# [Given request]
Please copy the entries word for word, from the line with "This screenshot has" through the end of the entries, and leave the pictures out.

— begin —

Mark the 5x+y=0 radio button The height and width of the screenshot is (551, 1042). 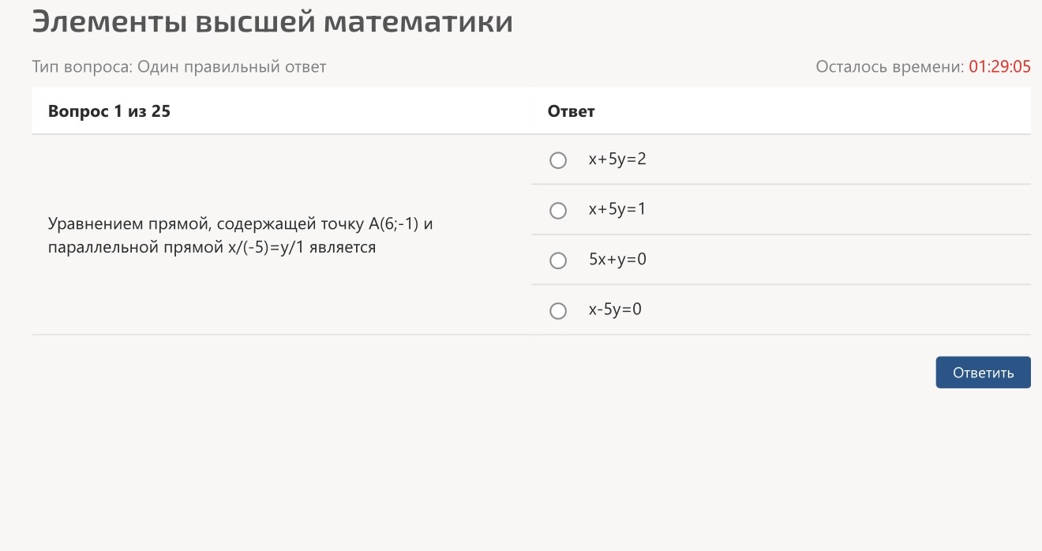click(x=558, y=261)
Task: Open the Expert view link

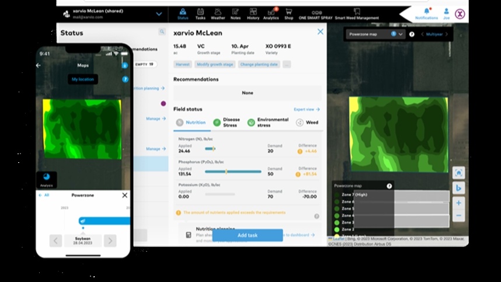Action: click(307, 109)
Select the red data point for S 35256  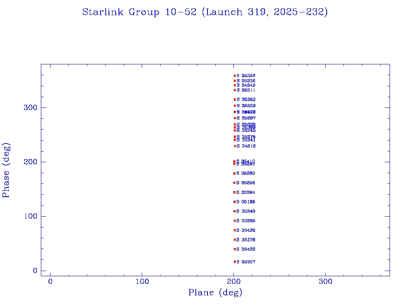[x=235, y=183]
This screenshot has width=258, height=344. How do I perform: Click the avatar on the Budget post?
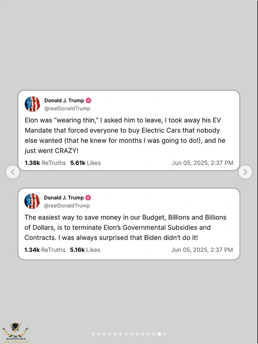coord(32,201)
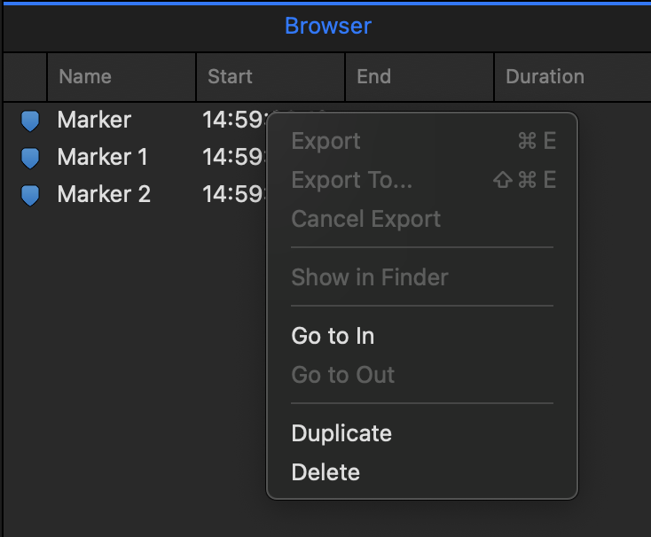Click the blue marker icon beside Marker

coord(30,121)
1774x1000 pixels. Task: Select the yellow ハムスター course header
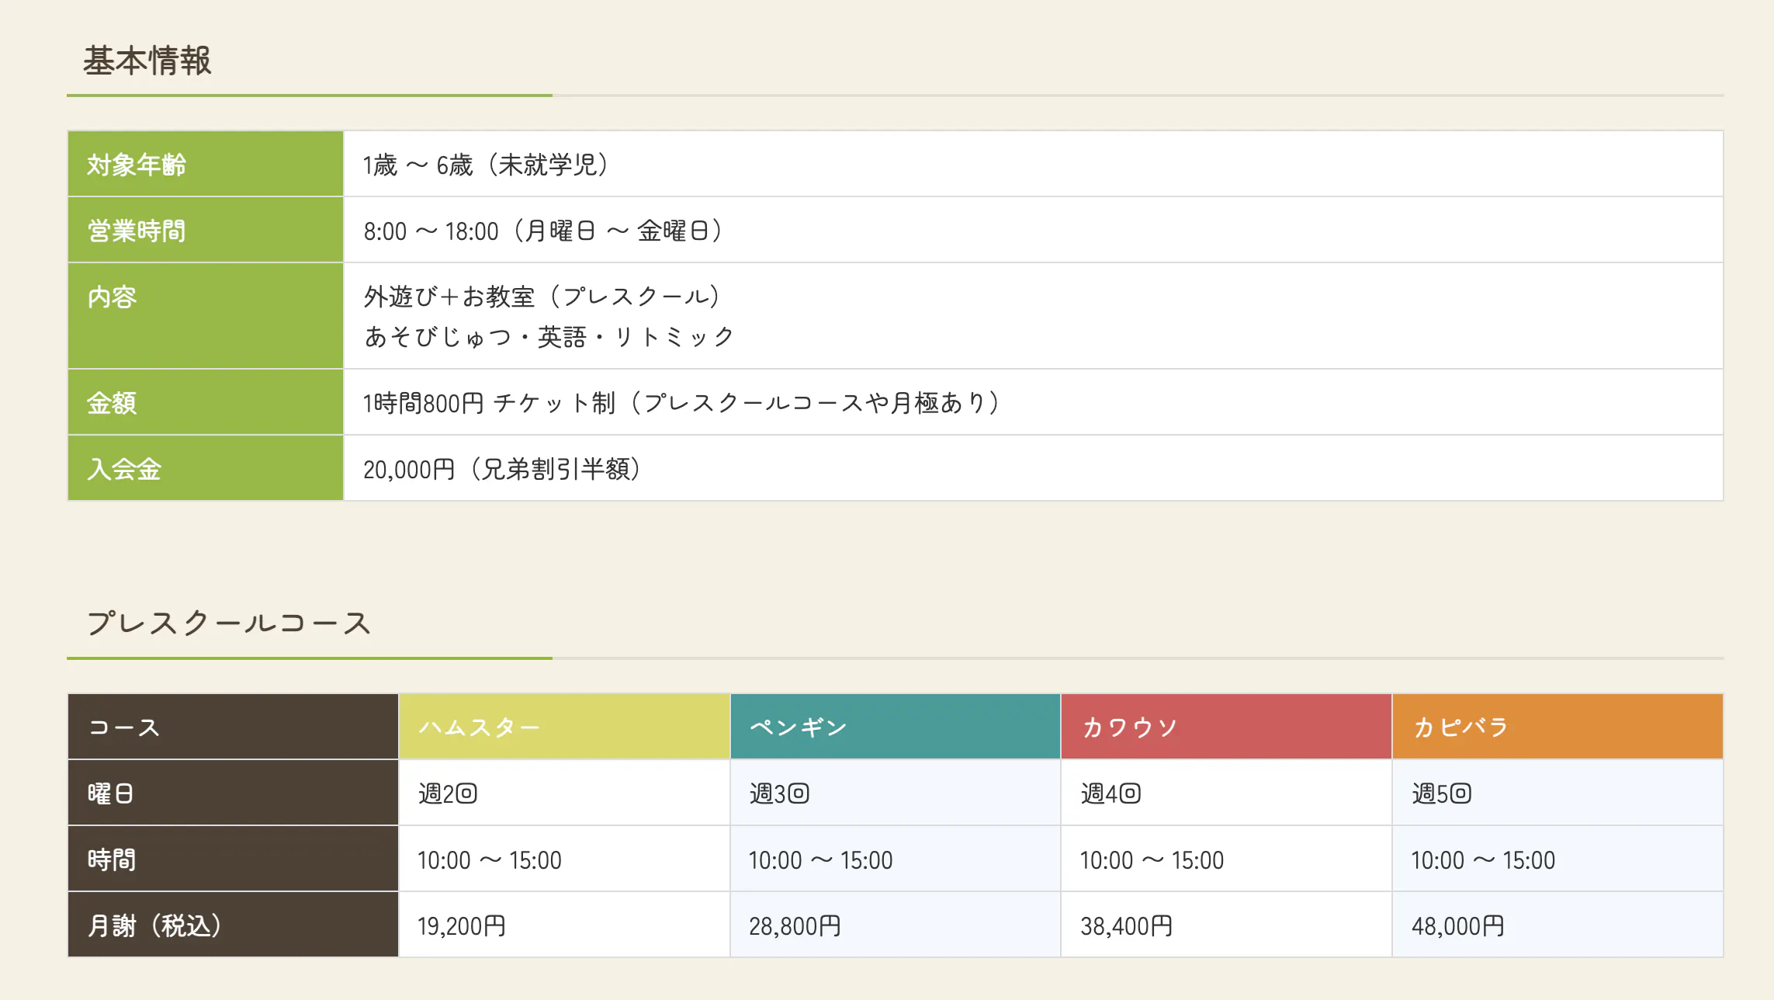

— end —

# [Output for this exercise]
This screenshot has width=258, height=344. How do I perform: Click the avatar on the Budget post?
coord(32,201)
Click the blue marker icon beside Marker

coord(30,121)
1774x1000 pixels. Task: Select the yellow ハムスター course header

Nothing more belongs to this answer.